*** PROVIDED DATA ***

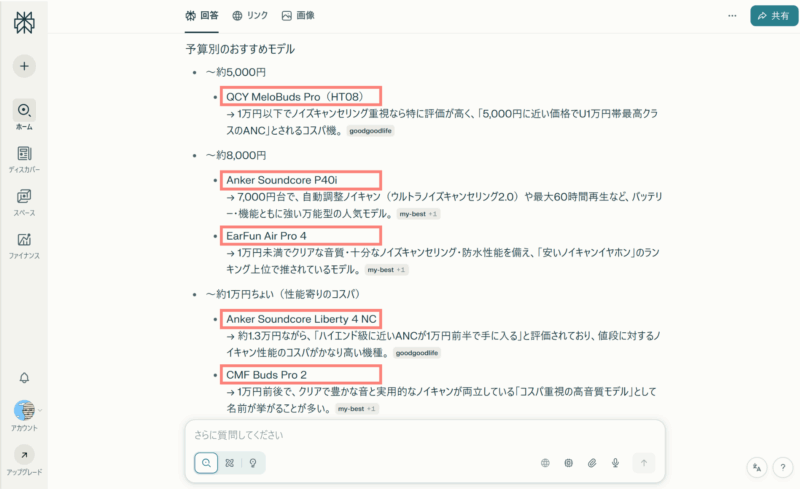Viewport: 800px width, 489px height.
Task: Start a new thread with plus icon
Action: pyautogui.click(x=24, y=66)
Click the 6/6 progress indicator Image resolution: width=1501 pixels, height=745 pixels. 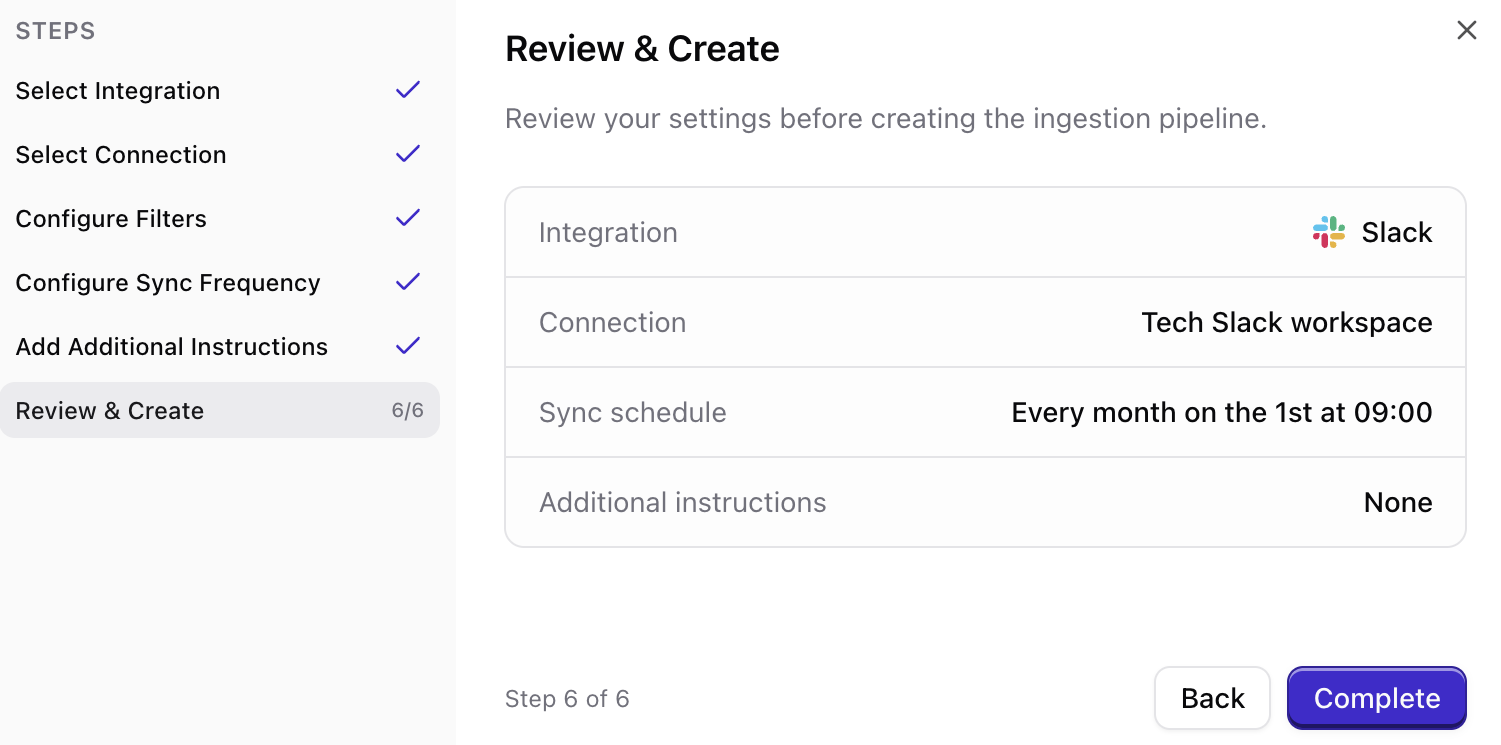[x=408, y=410]
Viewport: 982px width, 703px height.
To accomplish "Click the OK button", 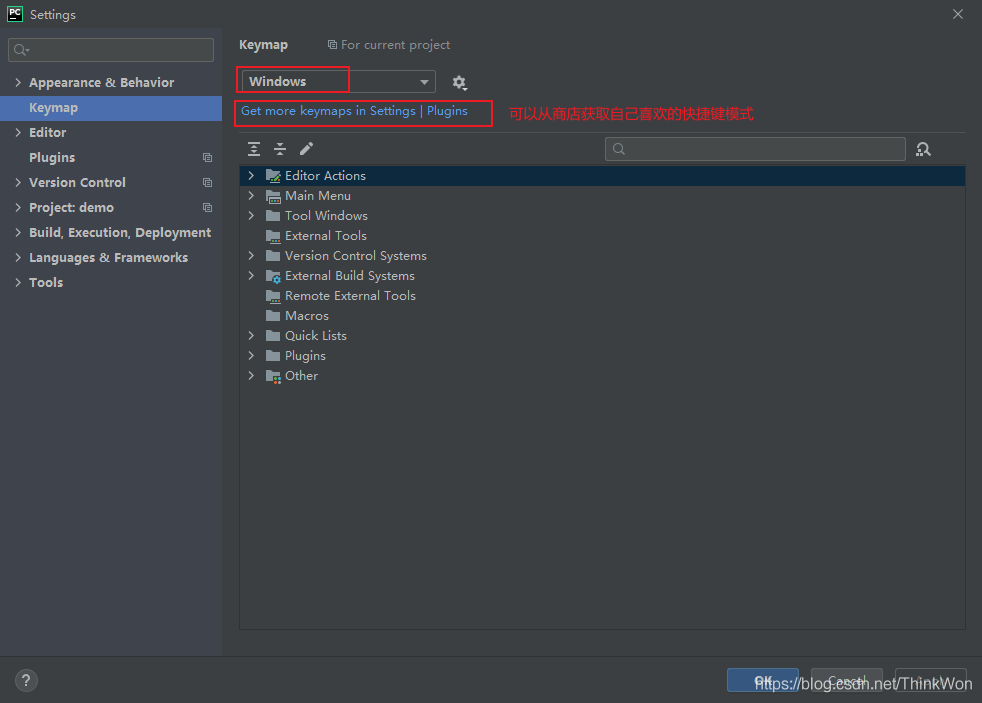I will coord(762,681).
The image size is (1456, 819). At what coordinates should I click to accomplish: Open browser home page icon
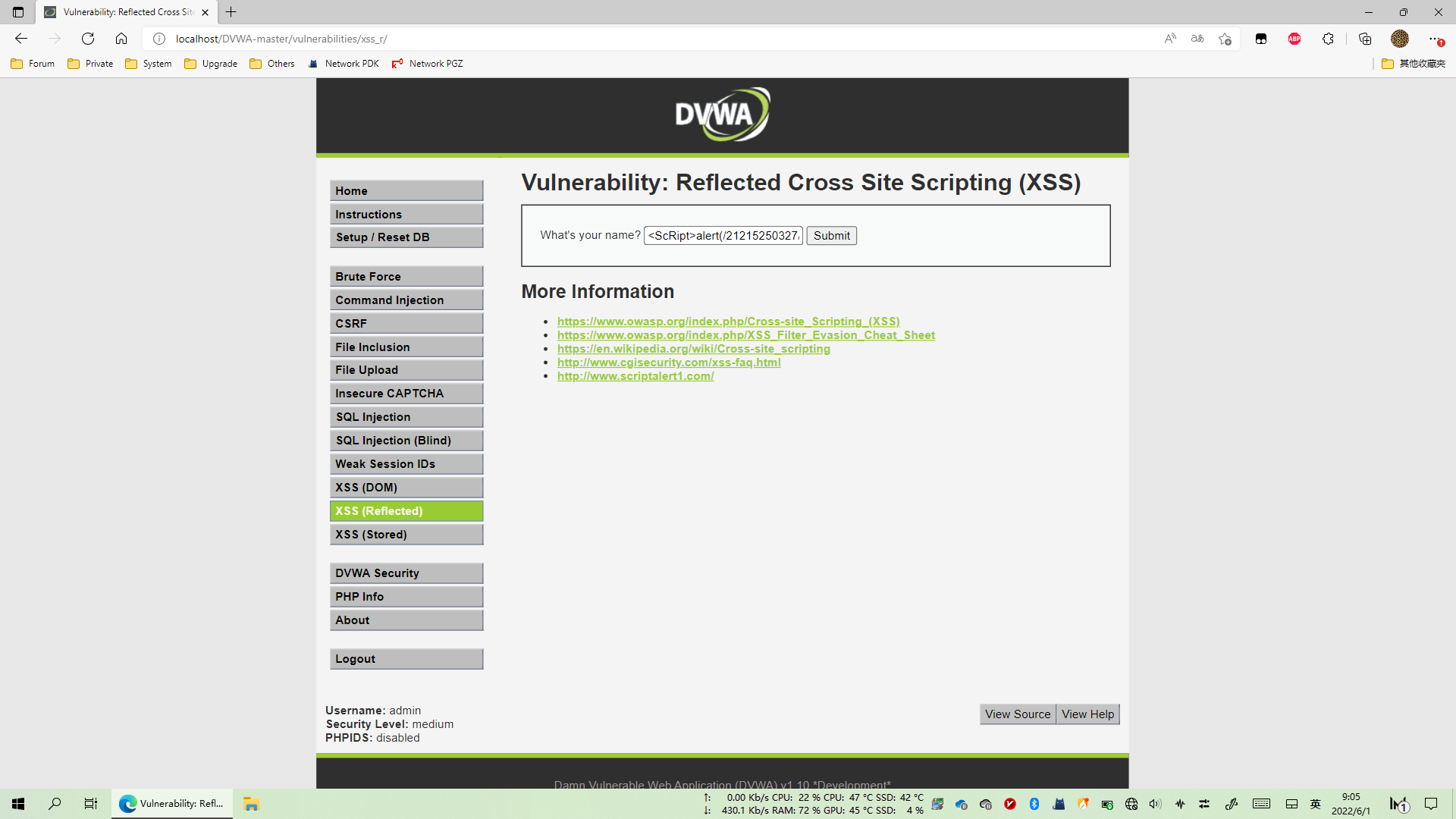tap(121, 39)
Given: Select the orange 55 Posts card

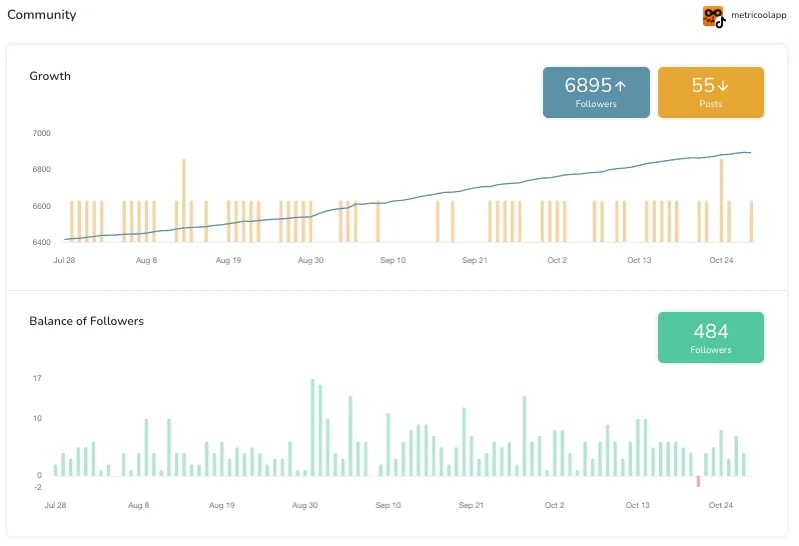Looking at the screenshot, I should click(x=710, y=92).
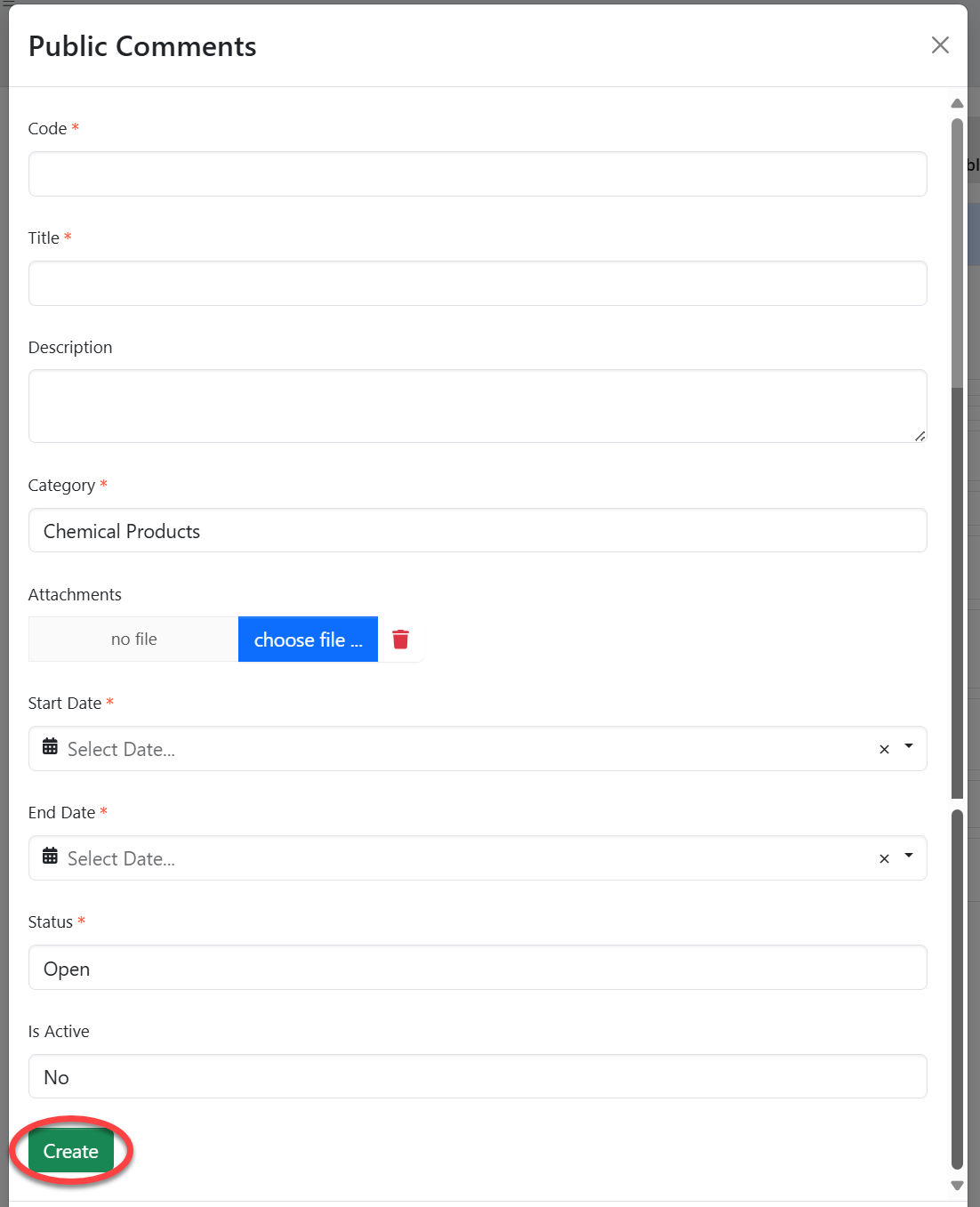The image size is (980, 1207).
Task: Click End Date calendar icon
Action: click(51, 857)
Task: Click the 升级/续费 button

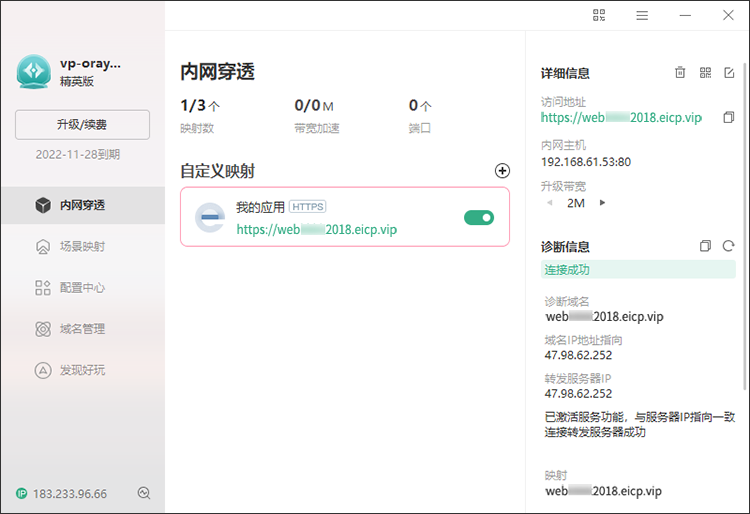Action: [82, 125]
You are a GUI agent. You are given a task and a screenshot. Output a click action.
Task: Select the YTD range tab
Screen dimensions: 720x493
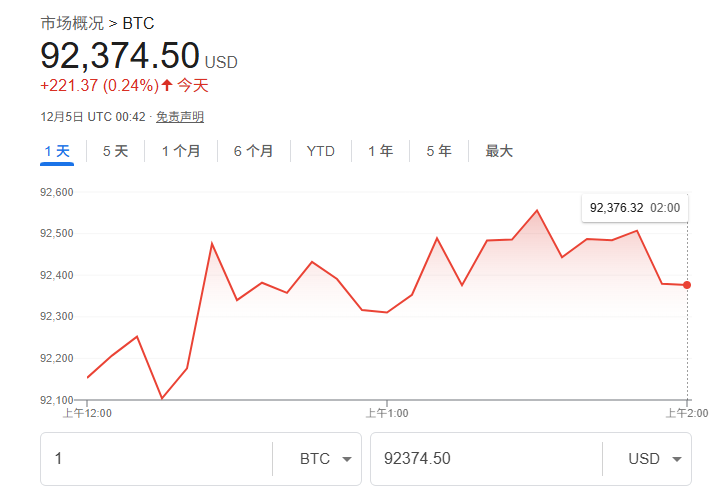point(320,152)
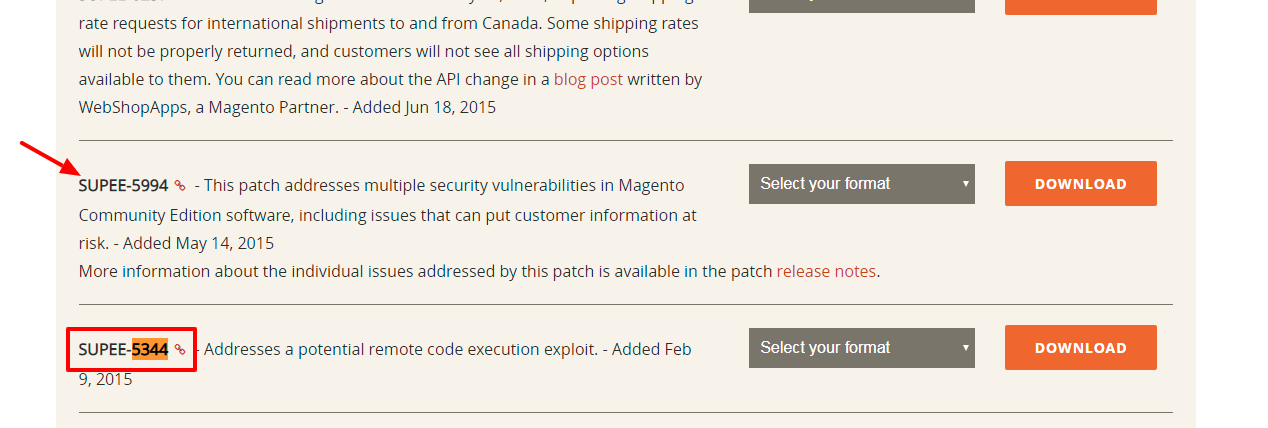Download the SUPEE-5344 patch

click(1081, 348)
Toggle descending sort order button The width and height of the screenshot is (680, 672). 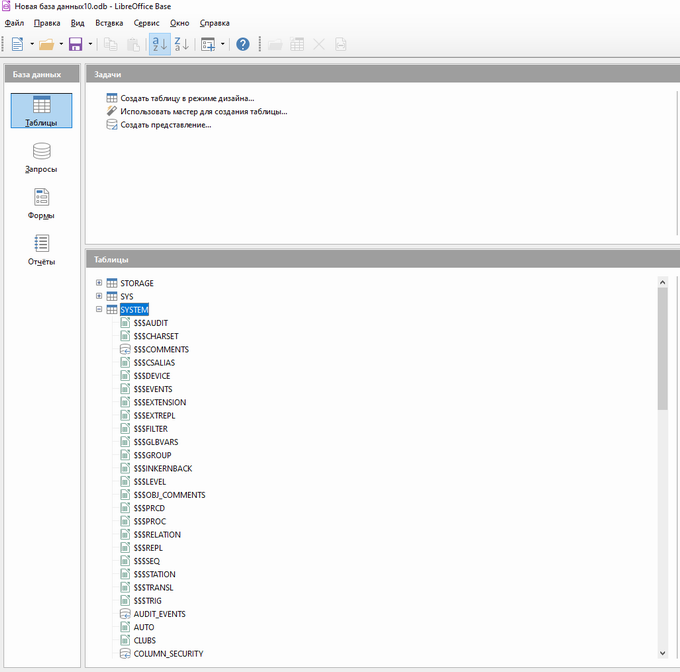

*** End of PROVIDED DATA ***

▶ ASSIGNMENT
The line containing "Task: Select the YTD range tab" and every line after it, through the end of the data, are to be output exactly. Omit the pictures.

▶ TASK RESULT
Task: Select the YTD range tab
Screen dimensions: 720x493
point(320,152)
Download the SUPEE-5344 patch

click(1081, 348)
Toggle descending sort order button The width and height of the screenshot is (680, 672). 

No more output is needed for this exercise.